9月28日(月) <与謝蕪村の本姓・・・>
与謝蕪村の本姓は谷口、あるいは谷、名は信章、通称寅であったと聞くと俄然親しみが湧く。谷口寅さんであったのだ。蕪村は芭蕉、一茶と並んで江戸俳諧を代表する俳人であるが私がもう一つ親しみを覚えるのは画家としてもいい絵を残しているところ。絵画に俳句を添える様式を開発したのは蕪村だが双方を高いグレードで実践するのは容易ではない。更に蕪村は1716年生まれ1784年没で68歳の生涯であった。これはたまたま今の私の年齢と同じだ。蕪村の俳句集をみていると52歳の頃の作でこんな句があった:「父母のことのみおもふ秋の暮」。今の私には次の句の方が共感する:「去年よりまたさびしひぞ秋の暮」、「門を出れば(いずれば)我も行人(ゆくひと)秋のくれ」。
「今日の表紙」に「mieuへの絵手紙・東京風景/青葉台」(ペン&水彩)を掲載した。孫娘mieuへの絵手紙を復活させることにしたので、何でも好きに描いて絵はがきにしている。


9月29日(火) <低周波の音・・・>
低周波の音が問題になっている。

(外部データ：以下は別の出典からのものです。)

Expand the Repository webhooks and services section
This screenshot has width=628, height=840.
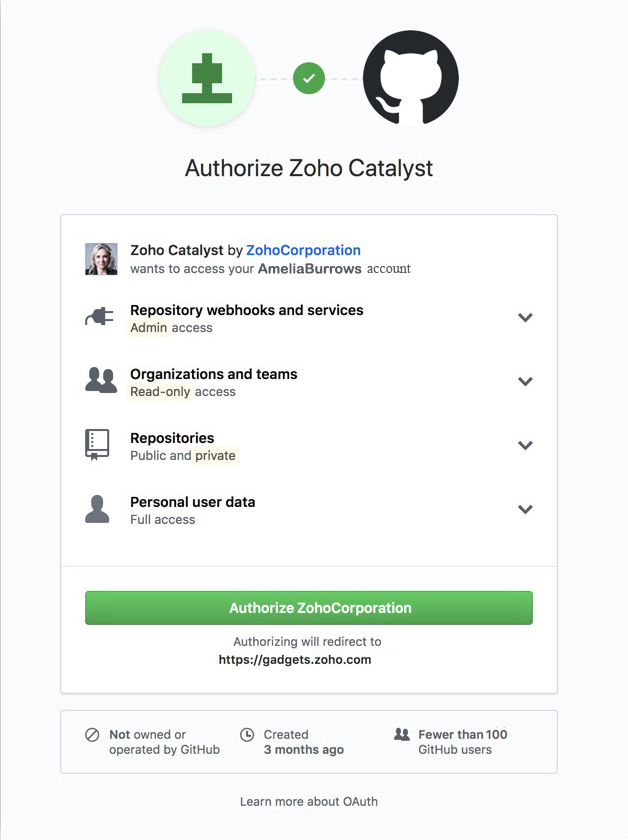(525, 317)
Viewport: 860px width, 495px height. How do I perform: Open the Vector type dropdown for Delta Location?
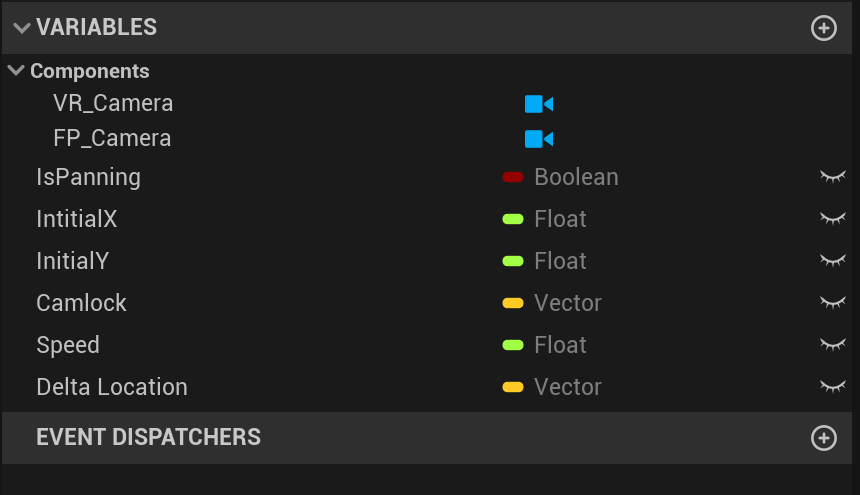point(567,387)
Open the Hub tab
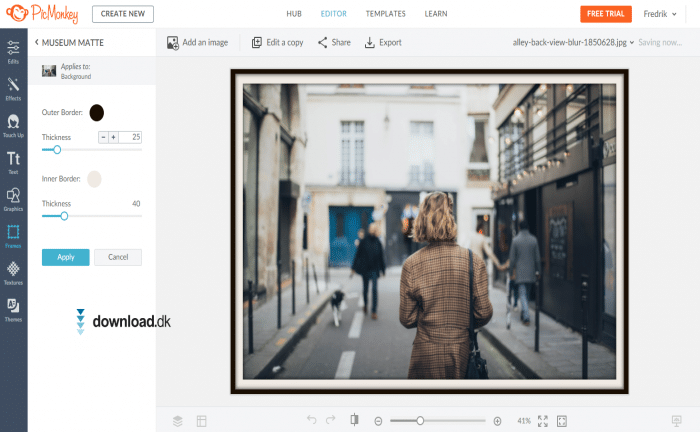Image resolution: width=700 pixels, height=432 pixels. 296,14
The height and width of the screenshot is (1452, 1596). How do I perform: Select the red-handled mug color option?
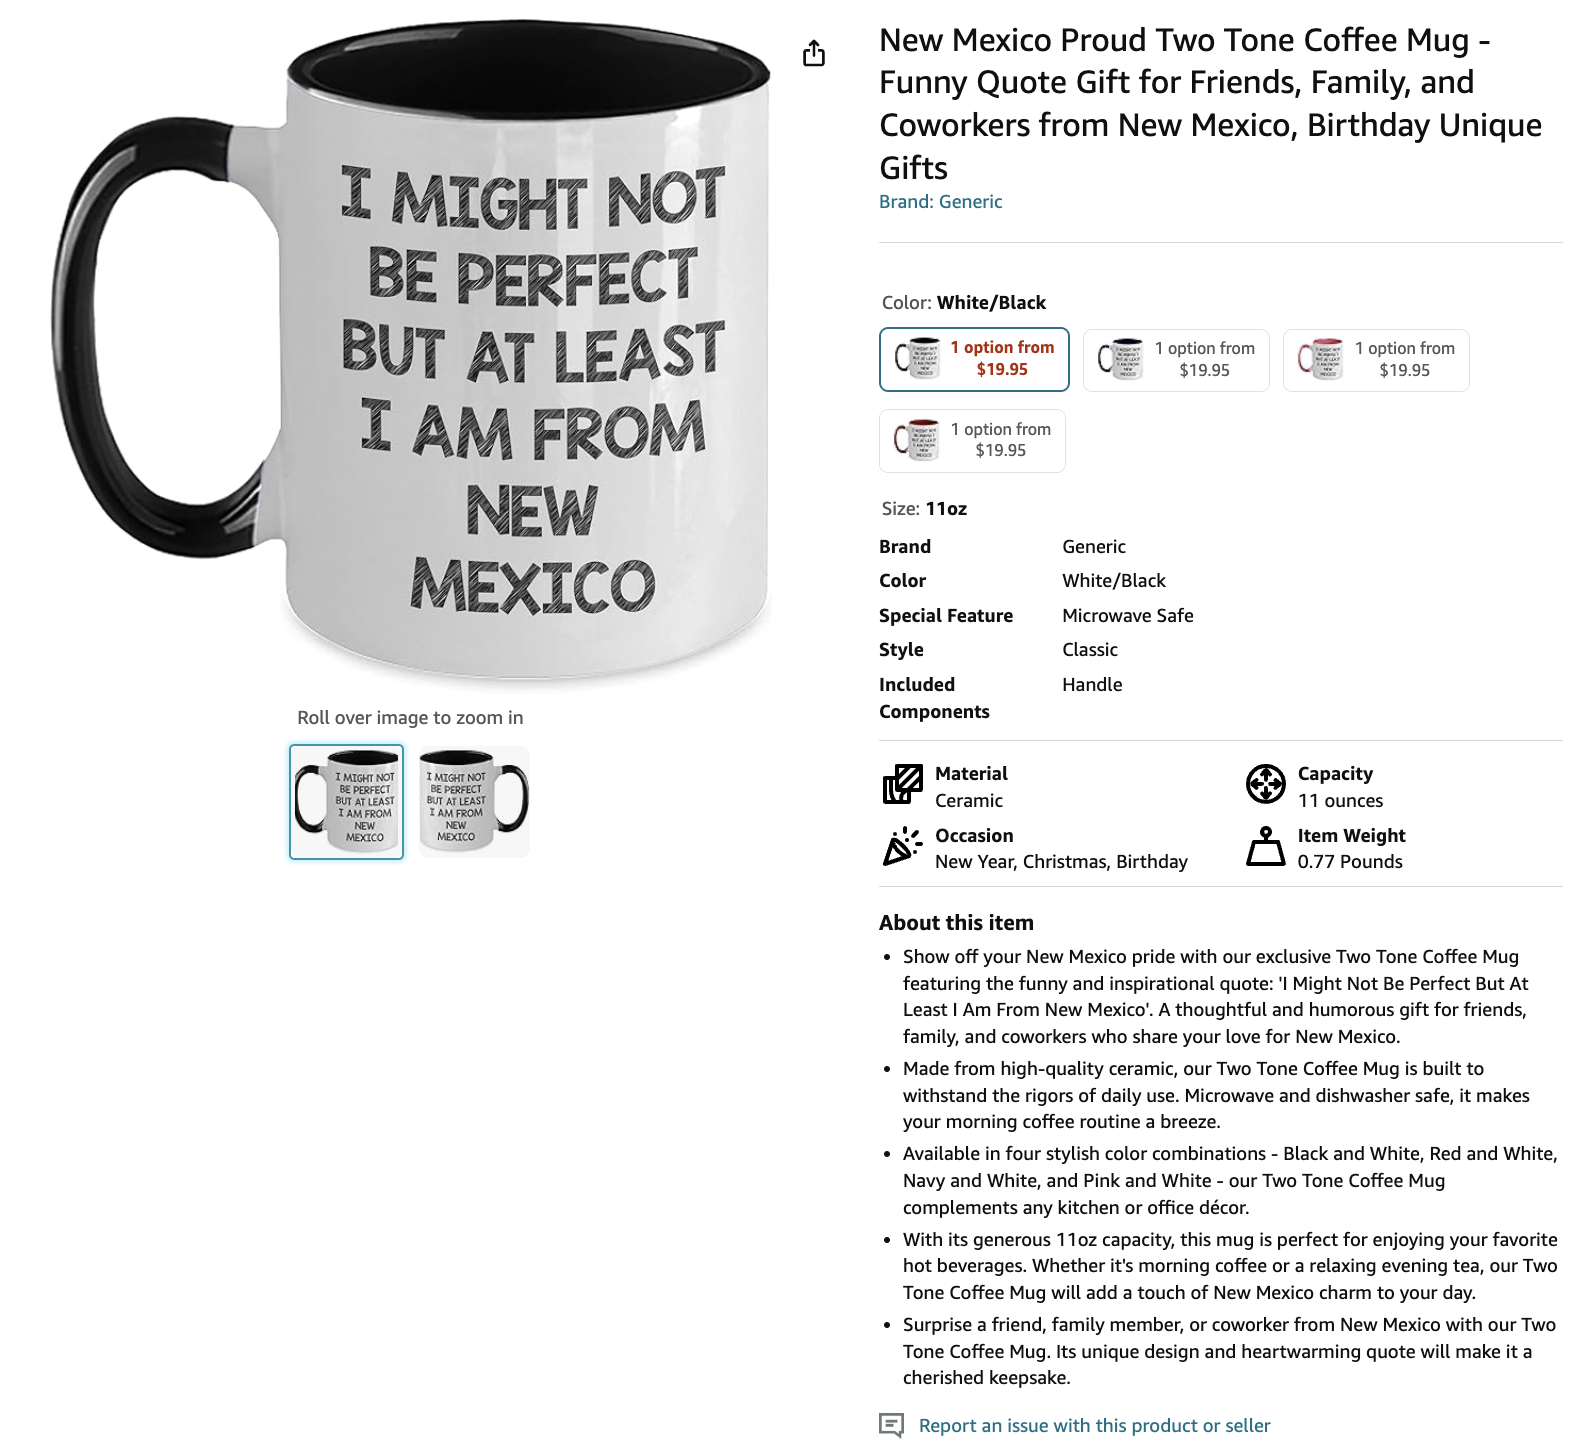972,441
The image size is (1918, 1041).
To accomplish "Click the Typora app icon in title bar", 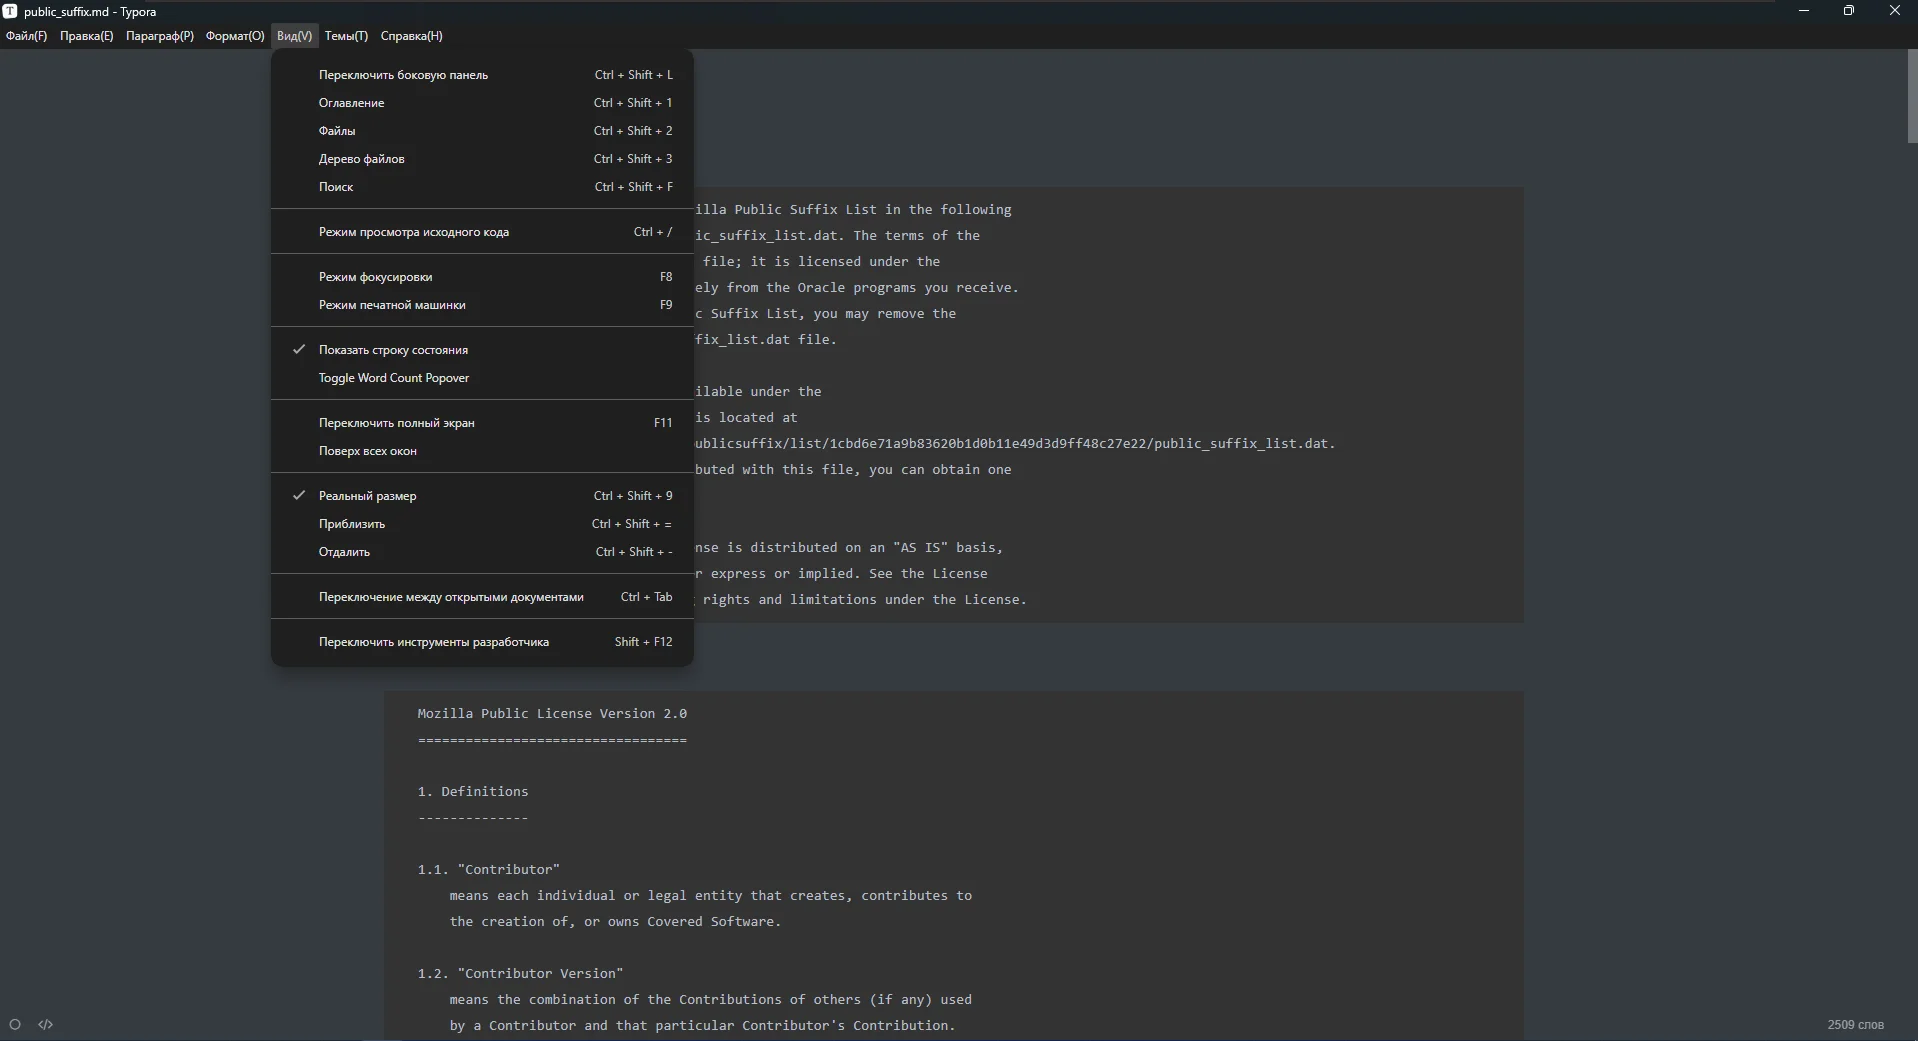I will tap(10, 11).
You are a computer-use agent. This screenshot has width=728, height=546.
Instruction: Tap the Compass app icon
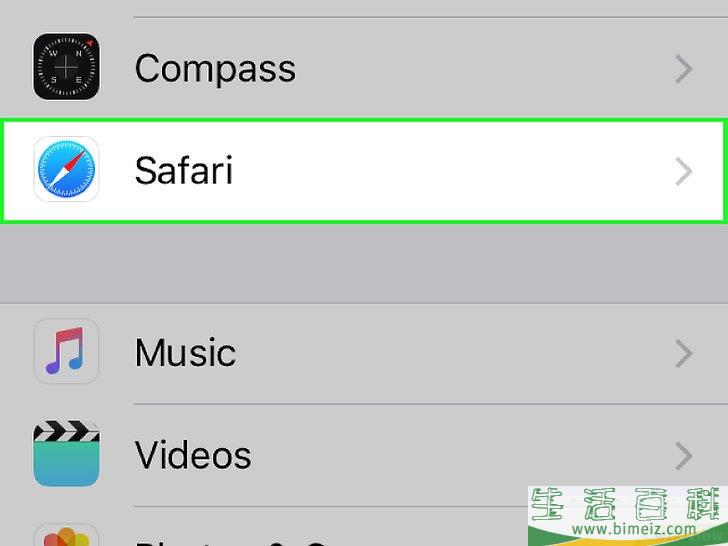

最近数が増えている風力発電や省エネ型給湯器から発生する低周波音が人体に異常を来すのである。始末が悪いのは低周波音に対する"感度”は人によって非常にバラツキが多いこと。普通の人が音として感知できないため取締の規則もないし、体調不良などを引き起こすメカニズムもはっきりしていない。人の耳で感知できる音の周波数は一般には20〜20000HZとされるが、年齢や人によって大きな差があり、私などは100〜8000HZの音が聞こえるかどうか。昔からボイラーを稼働すると炎のだす低周波の音がはるか彼方の人家の障子を共鳴させてガタガタ音をさせるというトラブルはあったが最近は人の健康にも作用することが分かってきた。それにしても人間の身体は耳では聞こえなくても低周波の音波を感じている。聞こえない低周波の音は人工的な音だけではない。自然の超低周波の音、地球の回転によって発生している諸々の音などが微妙に気分を左右していることもあるのだろうか。人体のセンサーはまだまだ未解明の分野にみえる。

9月30日(水) <伝統工芸とは・・・>
伝統工芸とは近寄りがたい分野だと複雑な心境になった。いま三越本店(日本橋)で開催されている「日本伝統工芸展」(10月4日まで、案内=ここ)を見ての感想である。もちろん、優れた工芸品(陶芸、漆芸、金工、木竹工、染織など)を見るのは楽しい。けれども何百点もの工芸品を見回っているうちに、余りに完璧を極めようとする真面目さ、膨大な時間を費やして造り上げた労苦の跡、決して羽目を外したり、既成の価値観を破る気配も見せない慎重さが重すぎてくたびれてくる。日本の伝統工芸はそれでも伝統をベースとして現代的な感覚で新しい要素を組み込んで創作できるが、欧米ではtraditiionalartというのは現代要素を含まない文字通りの伝統品だという。その意味では日本の伝統工芸はまだ現代の制作者の創造の余地がある。伝統とは何かを考えると昔の日本では(どの国でも同じだろうが)時の権力者や貴族のお気に入りの品をつくるのが制作者の役割であって、工芸品の基本は豪華絢爛、これだけ手間暇かけてますといえる最高級品でなければならない。自由奔放な制作など許されないのが伝統であろう。ところが現代は鑑賞するのは殿様ではない一般人である。伝統技法をマスターした人のもっと型破りなモダンアートとしての工芸(クラフト)が見たい。